Saturday, January 21, 2012

UPDATED: A Trip of Hope

As I type this, Julianne is somewhere over the Atlantic on her way to Hungary.  I'll let that sink in a little bit.  Yes, I said Budapest, Hungary.  She is on her way there to pick up some experimental treatment for Isabella that is not currently available in the United States.  As I mentioned a couple days ago, I don't think traditional medicine has much more to offer us and Julianne has been researching all sorts of other treatments that have shown promise in other parts of the world.  This particular treatment she is on the way to get has shown remarkable progress in treating cancers and although it has been used in a limited number of brain tumors, almost 50% of those treated have shown significant response. Two days ago, we decided that it was worth a shot and planned the entire trip then.
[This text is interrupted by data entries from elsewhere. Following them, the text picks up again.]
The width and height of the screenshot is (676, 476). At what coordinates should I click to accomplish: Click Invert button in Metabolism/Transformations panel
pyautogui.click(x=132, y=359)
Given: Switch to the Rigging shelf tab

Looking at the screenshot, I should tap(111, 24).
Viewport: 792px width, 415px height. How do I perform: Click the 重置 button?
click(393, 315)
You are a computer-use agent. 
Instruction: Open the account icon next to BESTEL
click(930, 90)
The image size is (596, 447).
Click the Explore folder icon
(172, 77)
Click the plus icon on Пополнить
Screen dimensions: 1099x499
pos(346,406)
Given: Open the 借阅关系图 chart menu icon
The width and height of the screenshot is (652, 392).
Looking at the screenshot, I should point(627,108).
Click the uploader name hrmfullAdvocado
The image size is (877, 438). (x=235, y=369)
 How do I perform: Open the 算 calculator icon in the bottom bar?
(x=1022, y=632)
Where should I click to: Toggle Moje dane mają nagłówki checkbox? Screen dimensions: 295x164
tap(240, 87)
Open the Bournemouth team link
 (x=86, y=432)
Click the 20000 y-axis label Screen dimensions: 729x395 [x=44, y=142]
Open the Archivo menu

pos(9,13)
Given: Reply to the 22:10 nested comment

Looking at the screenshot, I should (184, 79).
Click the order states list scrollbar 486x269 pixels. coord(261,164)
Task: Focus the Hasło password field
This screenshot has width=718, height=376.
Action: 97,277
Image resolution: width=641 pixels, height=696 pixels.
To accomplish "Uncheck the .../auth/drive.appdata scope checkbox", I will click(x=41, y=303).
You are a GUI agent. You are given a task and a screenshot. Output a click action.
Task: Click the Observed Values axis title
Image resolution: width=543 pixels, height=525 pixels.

Obviously, there are a bunch of risks involved with this, but when you are placed in a desperate situation, you weigh your risks and outcomes.  For instance, we don't have the safety net of the FDA or a set of clinical trials to validate the claims of the medicine or the luxury of insurance covering the cost.  Heck, we don't even know if the medicine we receive will be nothing but tap water.  But that's where we are.

At least we still have a little bit of hope to cling to.

UPDATE (1/22, 6:30pm ET)
Julianne arrived safely in Budapest and has already met with the doctor to ask questions and stuff.  He will be delivering the medicine to Julianne tomorrow night and she will fly out the following morning.  Julianne should be home Tuesday afternoon.  Thanks to all who've checked in.  We know chances are still slim that this will do anything, but as they say, some hope is better than no hope.

Tuesday, January 17, 2012

A New Year's Update

Geez.  We're already more than half way through January and I realized that I hadn't posted in a while.  So, first off, Happy New Year.  Our family spent a quiet new year's at home without much hoopla.  The euphoria of the holidays has given way to the dreariness of a snow-less winter.

Weather aside, the last couple  of weeks have been pretty difficult.  Isabella has steadily declined.  She now finds it very difficult to stand up, much less walk.  We are now looking into a pediatric wheelchair since she has outgrown the old toddler strollers that we have been using.  She also cannot talk aside from some slight whimpering or mumbling.  Sometimes, with some great effort, she may say a word, but usually, it's just a cry of frustration as we try to guess what she's trying to say.  It breaks me up to think that I'll never hear her voice again.  She no longer has any control of her bladder and needs to wear a pull-up at all times.  Her left eye has started to droop, and with the weakness on the right side of her face, her right eye stays open wider than her left eye giving her an eerie and asymmetric stare.  Her left hand has gotten weaker as well as it now shakes when she holds a glass of water.  If you recall from one of my first posts, the first sign that we saw before Isabella was diagnosed was her hand trembled trying to drink a glass of water.  Along with increased weakness of her left leg, this probably indicates tumor spread to the other hemisphere of her brain.

 Up until the last couple of days, her mood has been decent, and she would still laugh and hum along with a song.  But that stopped just recently.  I'm not sure if that is because of the medicine and supplements that we are giving her of if she is just starting to feel more and more tired.  Her overall energy level is gone as she no longer has the strength or desire to leave  the couch.  Again, I can't stand the thought of never hearing her laugh again.  

We're still on a low dose of chemotherapy along with a bunch of naturopathic supplements.  But honestly, I don't think that traditional medicine has much more to offer.  It really is agonizing to watch Isabella have to go through all this.  It's also tough on the rest of the family as we try just to make it through each day.  I can't even put into words what Julianne is feeling, and it's certainly not fair to either Annalise or Nathaniel as they try to have a normal childhood.

 I wish I had better news to report, but I just wanted to get something out there.  I know a lot of people are still following and don't want to "bug" me for updates, but know that we do appreciate the support.  Thank you for reading.